Strap yourself in, because the Sydney property market is set to take off again. Just when investors started looking further afield and first home buyers thought affordable prices and buyer’s market conditions would continue – experts have predicted that Sydney property prices could return to peak levels by 2022.

James Nihill spi

Domain’s economists recently announced that Sydney’s property market has rebounded more strongly than expected on the back of recent interest rate cuts and price growth over the next 12 months is expected to be between 5 per cent and 10 per cent.

It isn’t too surprising that Sydney has bounced back quicker than expected. In addition to reduced borrowing costs, lending criteria has also eased and the federal election earlier in the year secured negative gearing tax incentives for investors with all of these factors contributing to improved market sentiment.

Sydney property continues to outperform other capital cities due to its strong population growth, relatively low levels of unemployment and abundant job prospects.

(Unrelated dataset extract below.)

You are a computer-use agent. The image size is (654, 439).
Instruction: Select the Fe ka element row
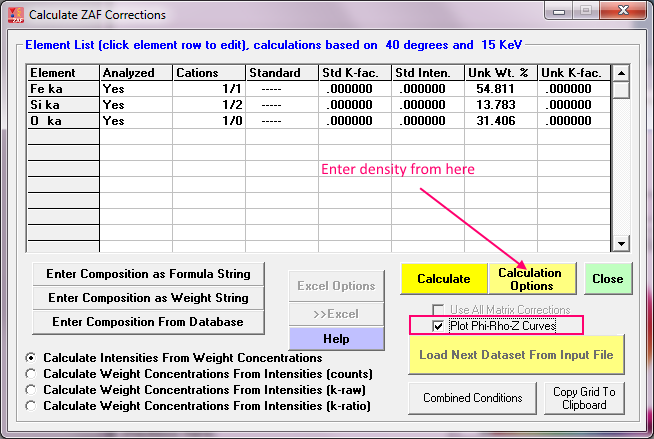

Investor appetite also remains strongest in Sydney with recent housing figures showing that 32 per cent of mortgage demand in NSW is from investors – much higher than that of any other state.

According to the latest CoreLogic figures, Sydney is leading the national property recovery, along with Melbourne. While the average median dwelling value lifted just 0.9 per cent to $524,744 in September, median property values in Sydney jumped 1.7 per cent to $805,424.

Sydney dwellings have shown an overall increase of about 3.5 per cent over the last quarter.

Further price growth in Sydney is set to be fuelled by a drop in supply of new homes, with building approval numbers down. According to the Australian Bureau of Statistics, total unit dwellings approved has reduced by 25.9 per cent since August 2018 with houses also down by 15.8 per cent.

However, the good news is there is still time for all buyers to jump into the Sydney market while it is still relatively affordable.

For investors, the news is even better, with the potential to reap capital growth again in a relatively short period of time – providing they pinpoint growth locations and snap up property before further price hikes. This is something we didn’t expect to see again for a long time.

Improvements to Sydney’s transport and infrastructure can dramatically reposition a suburb’s potential and must be factored into decision-making.

A great example is pockets of South Sydney that may have been considered sleepy suburbs for investors before could really start to kick off thanks to the WestConnex. Similarly improvements to our railway and light rail system also radically improve connectivity to other suburbs including in the North West and West.

As always investors need to be savvy and engage professionals to ensure they clearly identify their investment goals and make sound investment decisions – as not all investment properties are equal and not all parts of Sydney will show the same levels of growth.